*TASK*.
The records below must be returned exactly, with every picture left out.

(Records from a collection)

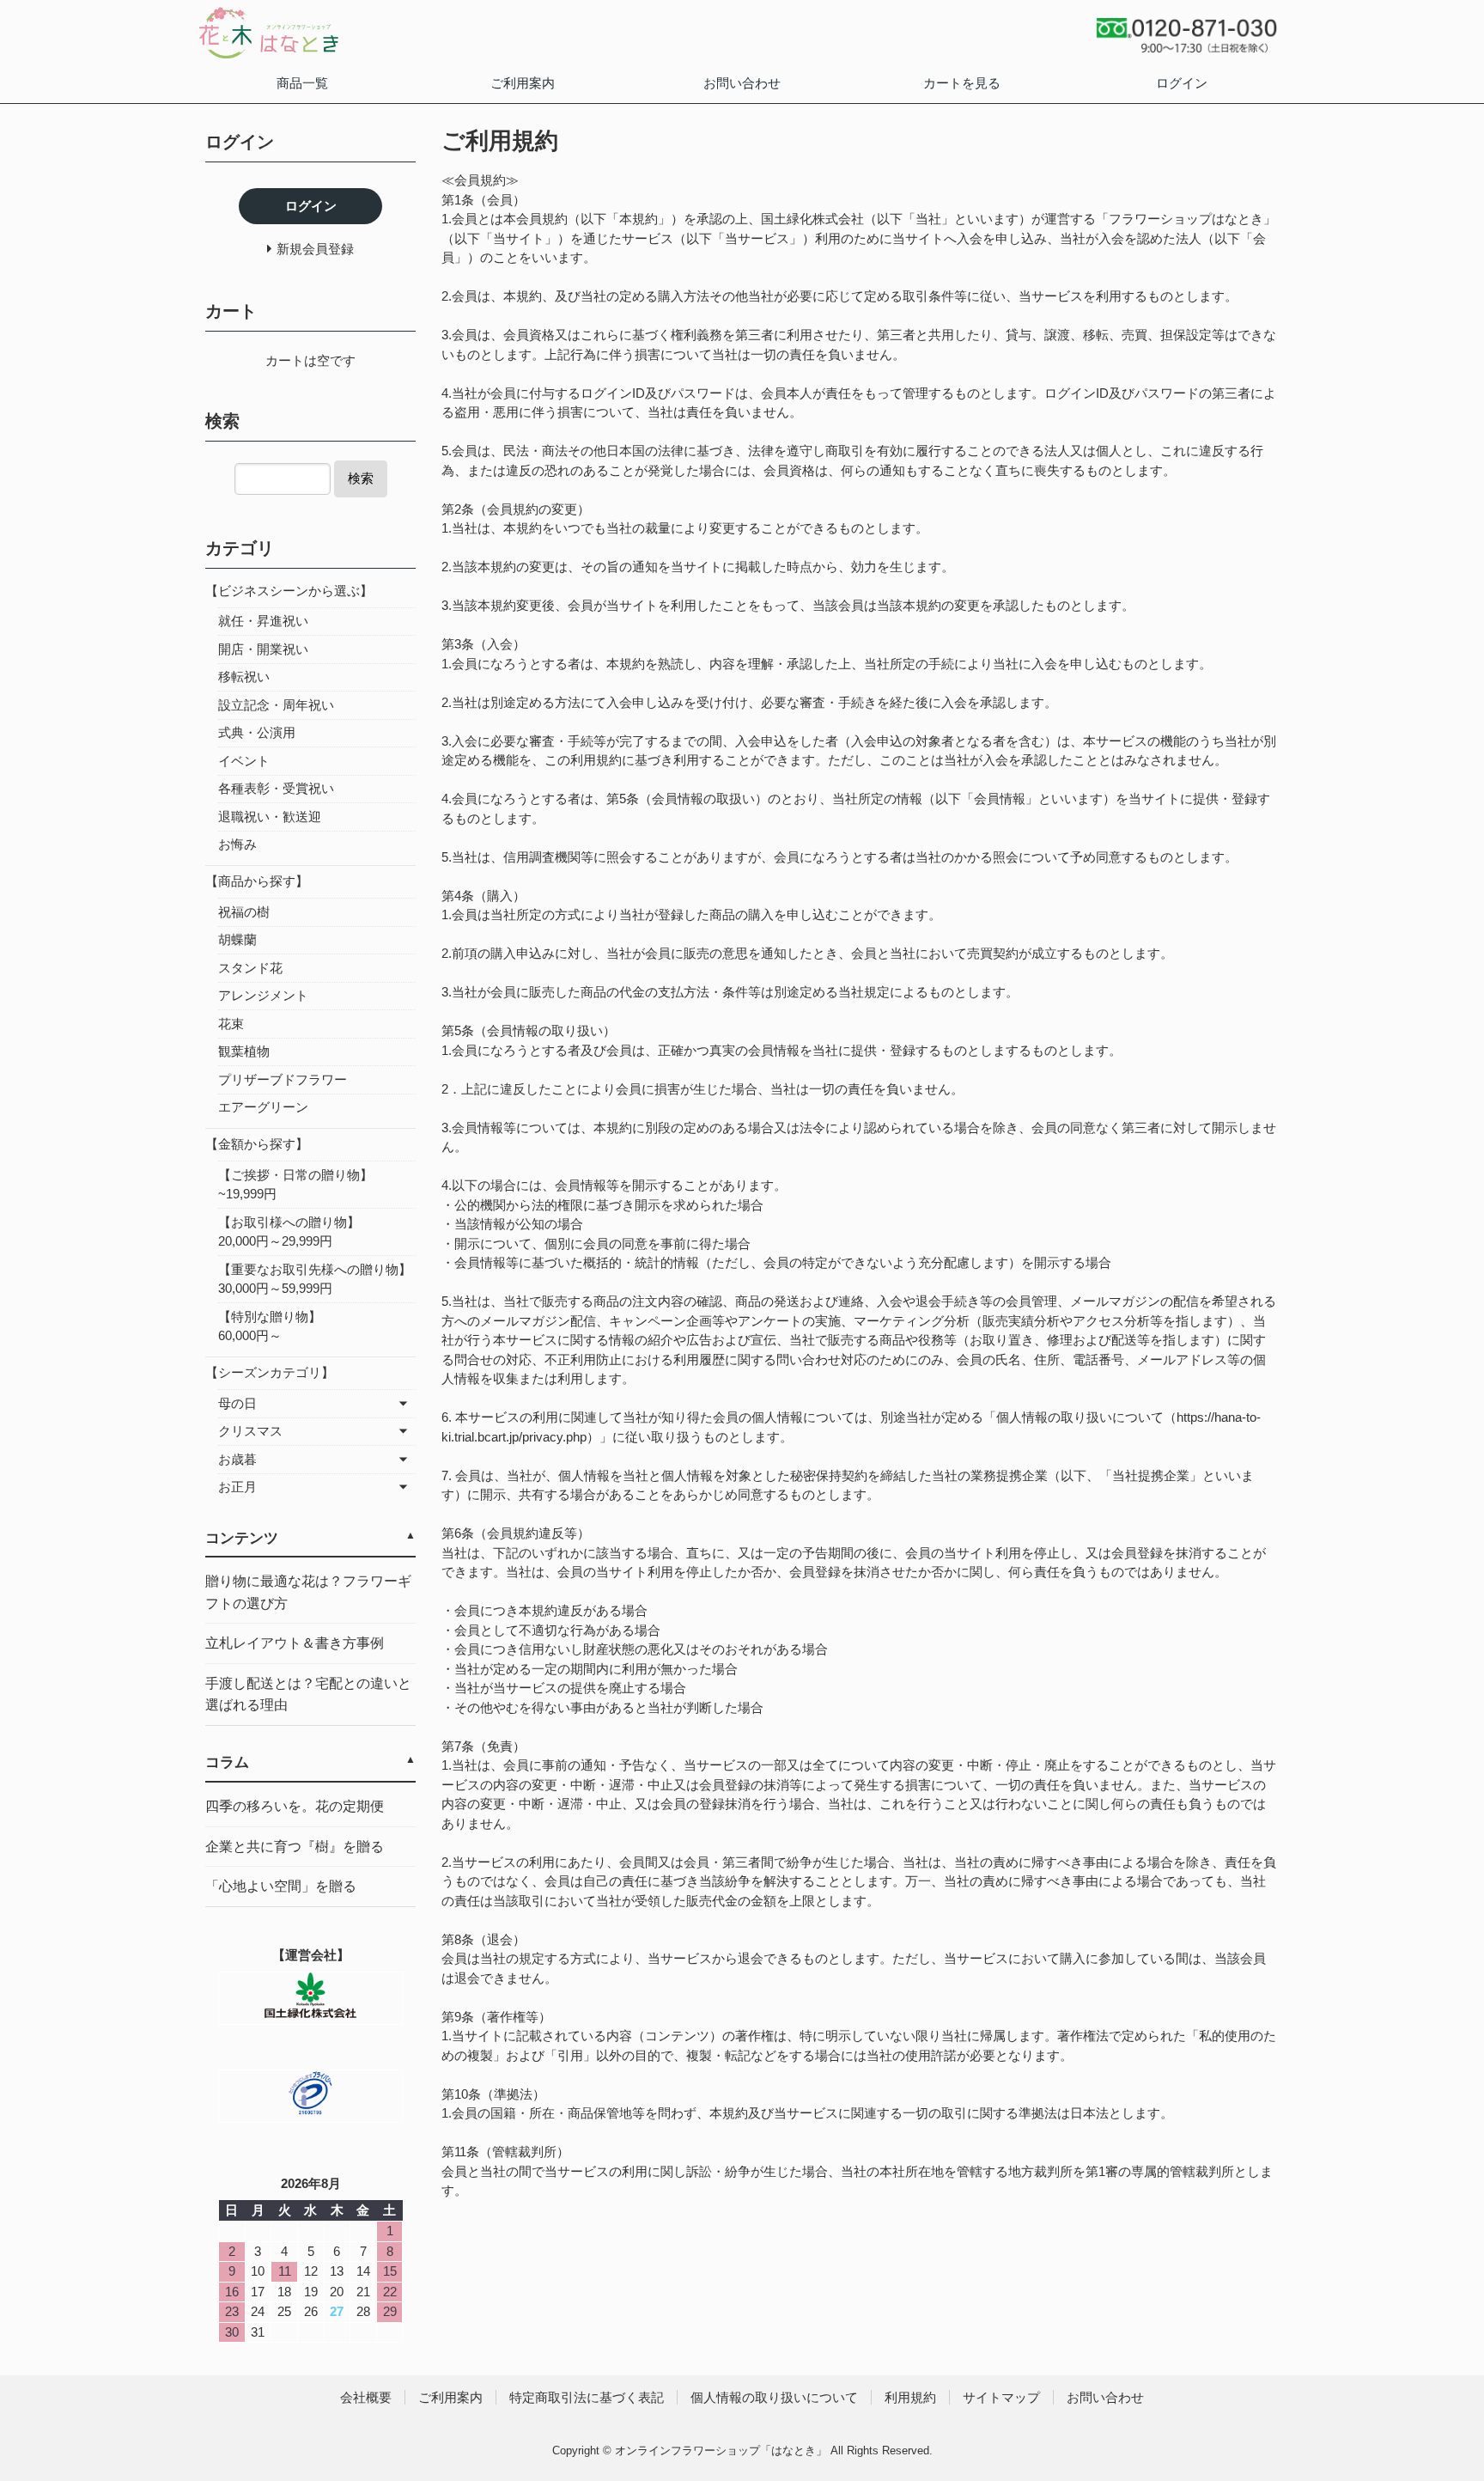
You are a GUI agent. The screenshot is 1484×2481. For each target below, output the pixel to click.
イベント (244, 760)
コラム (227, 1762)
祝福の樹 (244, 912)
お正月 (237, 1486)
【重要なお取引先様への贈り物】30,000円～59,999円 (314, 1279)
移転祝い (244, 676)
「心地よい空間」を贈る (280, 1886)
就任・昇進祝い (263, 620)
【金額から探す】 (256, 1144)
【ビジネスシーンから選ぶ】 (289, 590)
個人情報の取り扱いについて (774, 2397)
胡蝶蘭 (237, 939)
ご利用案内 (522, 83)
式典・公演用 (256, 732)
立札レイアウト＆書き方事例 (294, 1643)
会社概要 (366, 2397)
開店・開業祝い (263, 649)
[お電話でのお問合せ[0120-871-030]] (1186, 48)
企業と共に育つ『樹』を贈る (294, 1846)
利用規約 (910, 2397)
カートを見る (961, 83)
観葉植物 (244, 1051)
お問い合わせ (742, 83)
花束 (231, 1023)
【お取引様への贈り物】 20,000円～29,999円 (308, 1232)
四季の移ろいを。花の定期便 (294, 1806)
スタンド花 (250, 967)
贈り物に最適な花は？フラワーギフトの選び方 (308, 1592)
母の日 (237, 1403)
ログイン (1181, 83)
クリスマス (250, 1430)
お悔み (237, 844)
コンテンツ (241, 1538)
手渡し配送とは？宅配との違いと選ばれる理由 (308, 1694)
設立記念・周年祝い (276, 705)
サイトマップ (1001, 2397)
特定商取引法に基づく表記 (586, 2397)
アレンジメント (263, 995)
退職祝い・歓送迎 (269, 816)
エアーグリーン (263, 1107)
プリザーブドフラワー (282, 1079)
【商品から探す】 (256, 881)
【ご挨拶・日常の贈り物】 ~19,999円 (314, 1184)
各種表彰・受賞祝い (276, 788)
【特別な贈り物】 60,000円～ (314, 1326)
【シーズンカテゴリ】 (269, 1372)
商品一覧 (302, 83)
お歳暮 (237, 1459)
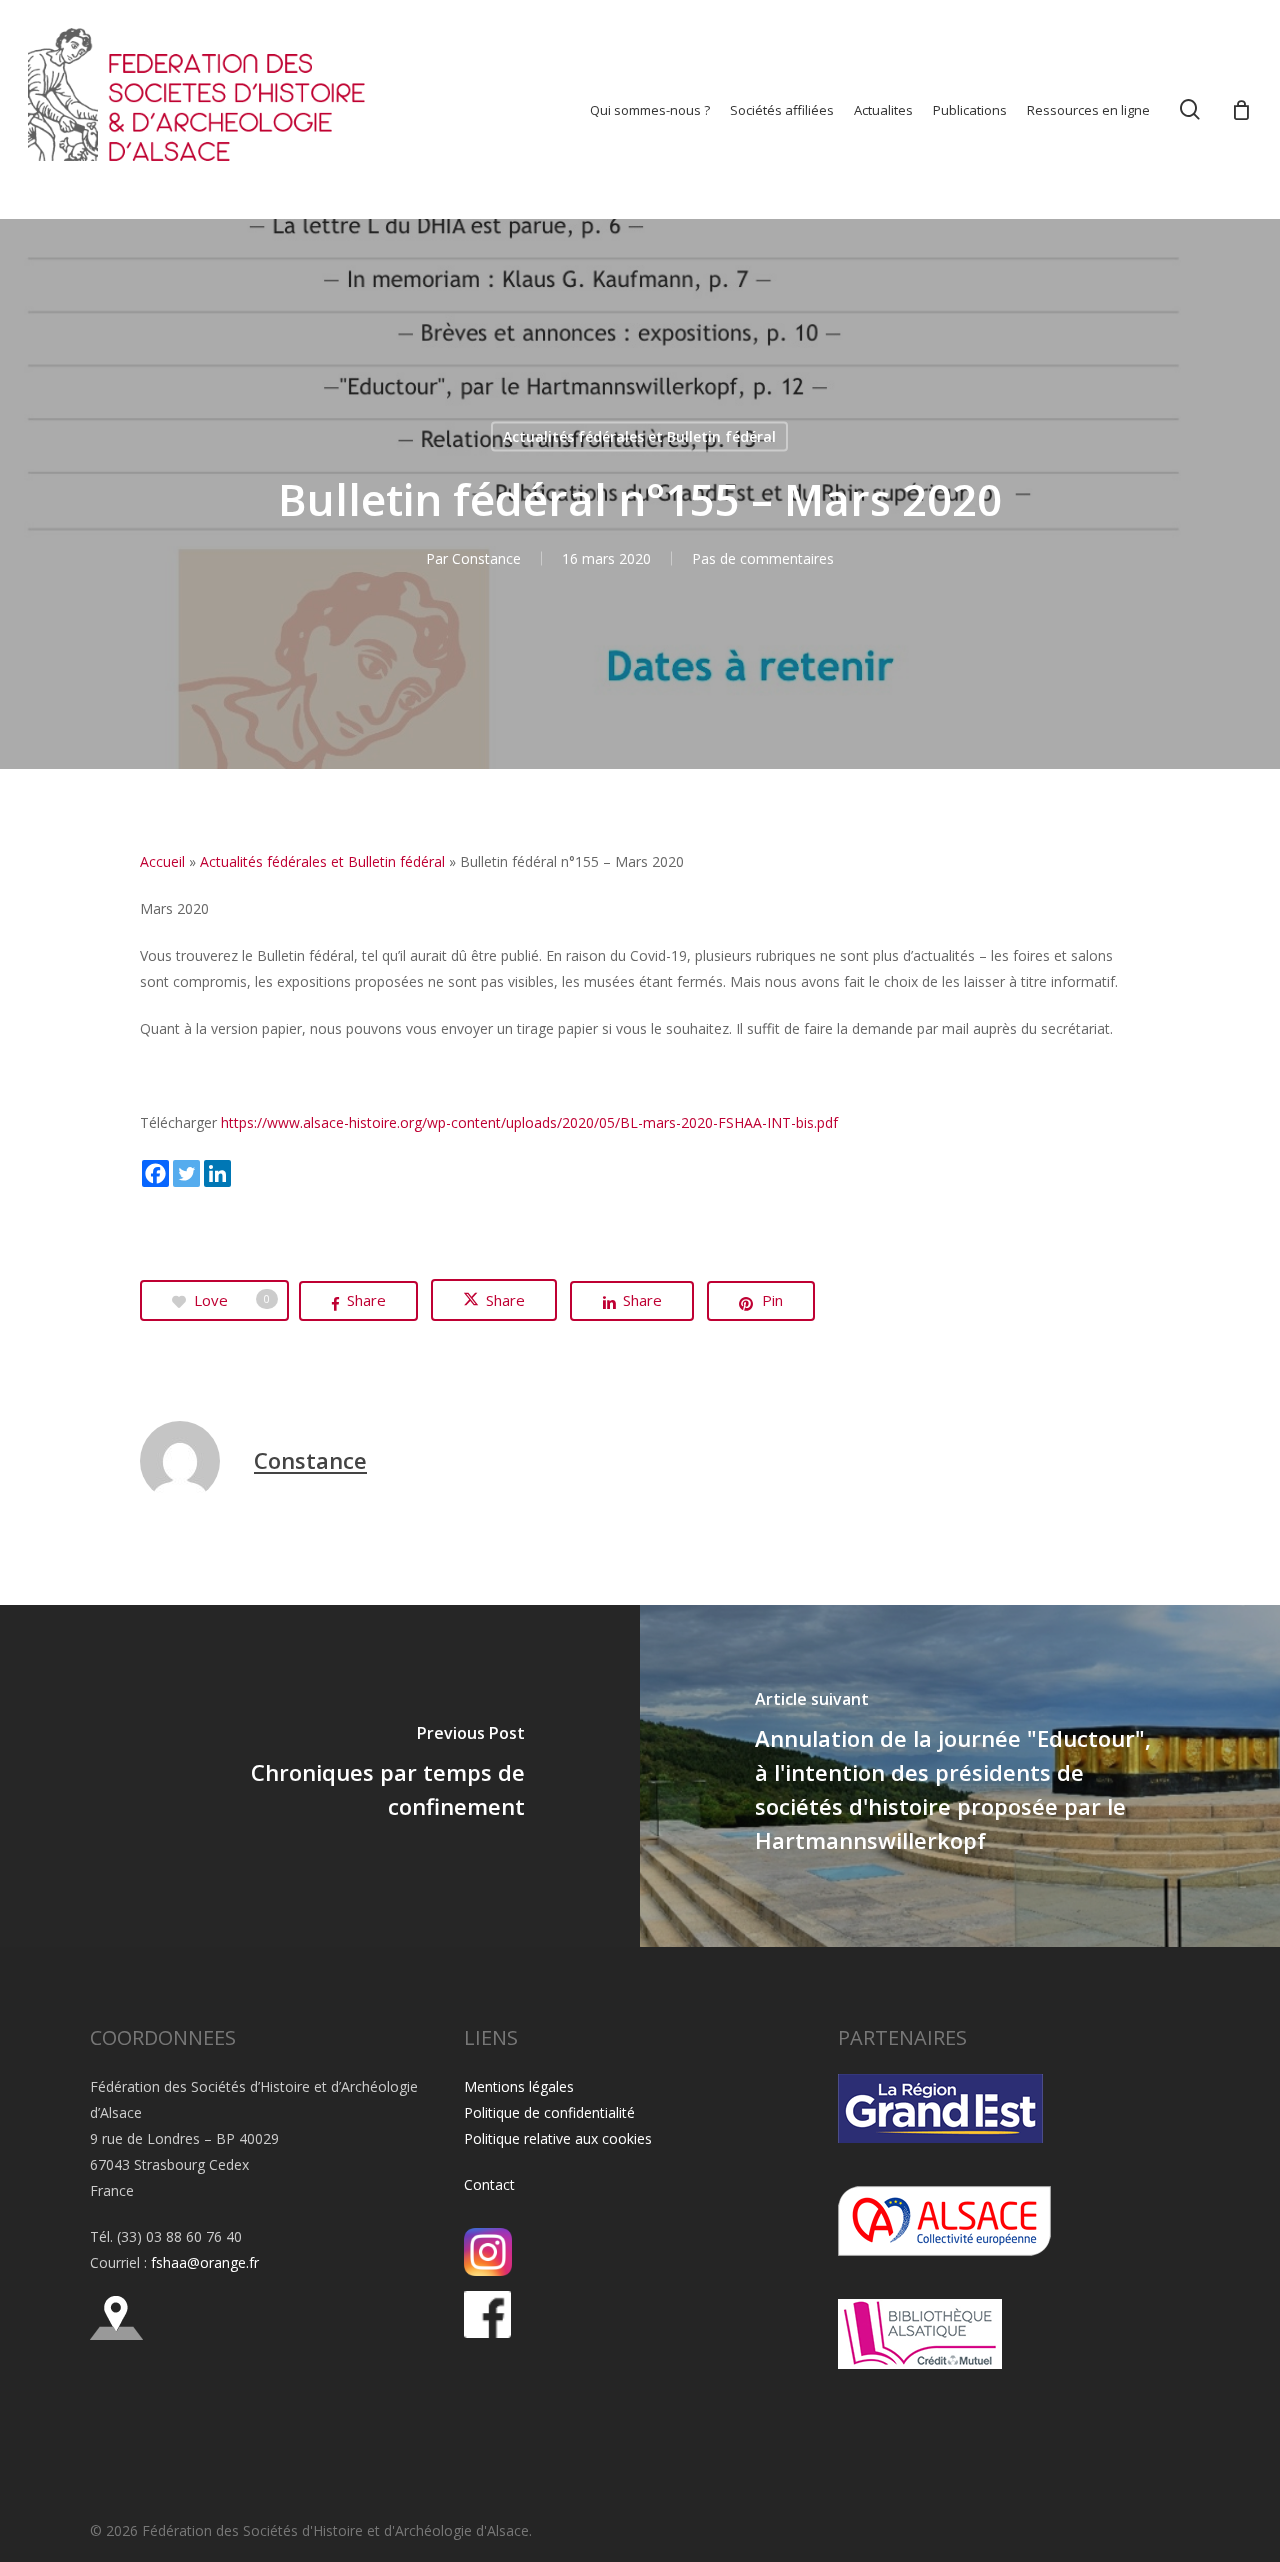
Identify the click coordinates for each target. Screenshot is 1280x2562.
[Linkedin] (217, 1173)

*TASK RESPONSE*.
You are a GUI agent. The screenshot is 1484×2481. For each target below, output the pixel to click.
イベント (244, 760)
コラム (227, 1762)
祝福の樹 (244, 912)
お正月 (237, 1486)
【重要なお取引先様への贈り物】30,000円～59,999円 (314, 1279)
移転祝い (244, 676)
「心地よい空間」を贈る (280, 1886)
就任・昇進祝い (263, 620)
【金額から探す】 (256, 1144)
【ビジネスシーンから選ぶ】 (289, 590)
個人情報の取り扱いについて (774, 2397)
胡蝶蘭 (237, 939)
ご利用案内 (522, 83)
式典・公演用 (256, 732)
立札レイアウト＆書き方事例 (294, 1643)
会社概要 (366, 2397)
開店・開業祝い (263, 649)
[お電話でのお問合せ[0120-871-030]] (1186, 48)
企業と共に育つ『樹』を贈る (294, 1846)
利用規約 (910, 2397)
カートを見る (961, 83)
観葉植物 (244, 1051)
お問い合わせ (742, 83)
花束 (231, 1023)
【お取引様への贈り物】 20,000円～29,999円 (308, 1232)
四季の移ろいを。花の定期便 (294, 1806)
スタンド花 (250, 967)
贈り物に最適な花は？フラワーギフトの選び方 (308, 1592)
母の日 (237, 1403)
ログイン (1181, 83)
クリスマス (250, 1430)
お悔み (237, 844)
コンテンツ (241, 1538)
手渡し配送とは？宅配との違いと選ばれる理由 (308, 1694)
設立記念・周年祝い (276, 705)
サイトマップ (1001, 2397)
特定商取引法に基づく表記 (586, 2397)
アレンジメント (263, 995)
退職祝い・歓送迎 (269, 816)
エアーグリーン (263, 1107)
プリザーブドフラワー (282, 1079)
【商品から探す】 (256, 881)
【ご挨拶・日常の贈り物】 ~19,999円 (314, 1184)
各種表彰・受賞祝い (276, 788)
【特別な贈り物】 60,000円～ (314, 1326)
【シーズンカテゴリ】 (269, 1372)
商品一覧 (302, 83)
お歳暮 (237, 1459)
Identify the click coordinates for each target. Screenshot is 1280x2562.
[Linkedin] (217, 1173)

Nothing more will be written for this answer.